- [Task statement] Only one stretch of the listing below is wanted: every line from the first to the line containing "Task: Click the green", set down exactly.
Source data START
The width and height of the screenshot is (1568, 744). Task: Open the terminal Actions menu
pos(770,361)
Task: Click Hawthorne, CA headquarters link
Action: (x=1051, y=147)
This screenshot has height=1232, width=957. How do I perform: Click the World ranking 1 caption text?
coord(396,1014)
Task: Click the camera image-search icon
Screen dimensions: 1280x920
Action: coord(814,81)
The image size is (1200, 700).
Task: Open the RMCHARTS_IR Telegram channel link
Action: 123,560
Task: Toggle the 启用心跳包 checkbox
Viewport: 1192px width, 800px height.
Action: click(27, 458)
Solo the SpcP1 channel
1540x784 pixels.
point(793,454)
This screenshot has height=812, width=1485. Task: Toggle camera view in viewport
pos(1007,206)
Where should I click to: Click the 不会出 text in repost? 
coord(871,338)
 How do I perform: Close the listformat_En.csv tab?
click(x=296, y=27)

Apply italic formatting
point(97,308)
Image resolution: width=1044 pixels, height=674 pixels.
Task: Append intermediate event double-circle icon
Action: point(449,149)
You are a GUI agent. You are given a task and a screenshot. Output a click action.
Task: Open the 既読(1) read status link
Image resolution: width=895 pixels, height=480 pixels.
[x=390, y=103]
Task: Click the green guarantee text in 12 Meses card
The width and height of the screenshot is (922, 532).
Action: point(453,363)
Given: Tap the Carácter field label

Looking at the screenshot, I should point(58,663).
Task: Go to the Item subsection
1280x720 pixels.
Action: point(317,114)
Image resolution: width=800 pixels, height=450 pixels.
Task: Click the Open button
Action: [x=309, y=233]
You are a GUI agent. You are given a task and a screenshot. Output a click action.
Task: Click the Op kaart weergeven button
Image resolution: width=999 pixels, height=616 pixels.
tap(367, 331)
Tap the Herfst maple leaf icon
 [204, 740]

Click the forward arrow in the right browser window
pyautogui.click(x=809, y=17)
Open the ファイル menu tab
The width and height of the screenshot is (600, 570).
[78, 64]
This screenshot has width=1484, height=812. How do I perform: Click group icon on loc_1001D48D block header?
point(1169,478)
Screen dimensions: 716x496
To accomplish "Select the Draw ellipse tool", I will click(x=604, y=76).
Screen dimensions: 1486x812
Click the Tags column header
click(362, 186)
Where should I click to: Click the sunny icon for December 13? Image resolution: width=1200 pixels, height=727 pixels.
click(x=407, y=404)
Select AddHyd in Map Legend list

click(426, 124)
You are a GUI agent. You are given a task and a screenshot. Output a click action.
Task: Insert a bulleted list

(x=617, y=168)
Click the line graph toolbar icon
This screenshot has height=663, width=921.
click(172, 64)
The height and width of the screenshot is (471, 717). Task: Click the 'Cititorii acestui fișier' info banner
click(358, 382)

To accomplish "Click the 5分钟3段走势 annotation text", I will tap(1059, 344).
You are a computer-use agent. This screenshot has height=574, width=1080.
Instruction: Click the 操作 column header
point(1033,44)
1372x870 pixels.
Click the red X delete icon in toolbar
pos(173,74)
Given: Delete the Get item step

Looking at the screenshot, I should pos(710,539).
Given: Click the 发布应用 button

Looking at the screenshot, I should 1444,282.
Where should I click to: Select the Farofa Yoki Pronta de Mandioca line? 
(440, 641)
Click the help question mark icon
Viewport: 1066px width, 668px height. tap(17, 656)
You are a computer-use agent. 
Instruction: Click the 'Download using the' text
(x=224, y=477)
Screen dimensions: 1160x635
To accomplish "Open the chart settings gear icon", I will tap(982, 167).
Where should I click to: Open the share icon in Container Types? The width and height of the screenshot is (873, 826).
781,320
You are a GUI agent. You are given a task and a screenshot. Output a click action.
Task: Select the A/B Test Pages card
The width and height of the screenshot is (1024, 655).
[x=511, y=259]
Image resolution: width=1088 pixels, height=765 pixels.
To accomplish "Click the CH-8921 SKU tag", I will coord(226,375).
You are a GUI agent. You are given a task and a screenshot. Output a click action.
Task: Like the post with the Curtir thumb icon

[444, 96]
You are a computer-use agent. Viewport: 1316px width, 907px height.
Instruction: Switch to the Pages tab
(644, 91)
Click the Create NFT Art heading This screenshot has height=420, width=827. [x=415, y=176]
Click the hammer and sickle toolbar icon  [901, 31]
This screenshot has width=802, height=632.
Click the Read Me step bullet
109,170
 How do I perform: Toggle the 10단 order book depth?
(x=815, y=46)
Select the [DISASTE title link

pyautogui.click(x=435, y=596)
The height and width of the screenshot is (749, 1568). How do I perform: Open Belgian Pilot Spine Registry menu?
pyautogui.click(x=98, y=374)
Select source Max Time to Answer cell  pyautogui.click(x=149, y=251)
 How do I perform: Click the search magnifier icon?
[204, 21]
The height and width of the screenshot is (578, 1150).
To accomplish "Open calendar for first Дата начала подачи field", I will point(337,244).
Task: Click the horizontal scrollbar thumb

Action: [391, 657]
Source data END
- [Task response]
The width and height of the screenshot is (1568, 744). Task: Open the terminal Actions menu
pos(770,361)
Task: Click Hawthorne, CA headquarters link
Action: (x=1051, y=147)
This screenshot has height=1232, width=957. How do I perform: Click the World ranking 1 caption text?
coord(396,1014)
Task: Click the camera image-search icon
Screen dimensions: 1280x920
Action: coord(814,81)
The image size is (1200, 700).
Task: Open the RMCHARTS_IR Telegram channel link
Action: 123,560
Task: Toggle the 启用心跳包 checkbox
Viewport: 1192px width, 800px height.
Action: click(27, 458)
Solo the SpcP1 channel
1540x784 pixels.
point(793,454)
This screenshot has height=812, width=1485. Task: Toggle camera view in viewport
pos(1007,206)
Where should I click to: Click the 不会出 text in repost? 
coord(871,338)
 How do I perform: Close the listformat_En.csv tab?
click(x=296, y=27)

Apply italic formatting
point(97,308)
Image resolution: width=1044 pixels, height=674 pixels.
Task: Append intermediate event double-circle icon
Action: point(449,149)
You are a GUI agent. You are given a task and a screenshot. Output a click action.
Task: Open the 既読(1) read status link
Image resolution: width=895 pixels, height=480 pixels.
[x=390, y=103]
Task: Click the green guarantee text in 12 Meses card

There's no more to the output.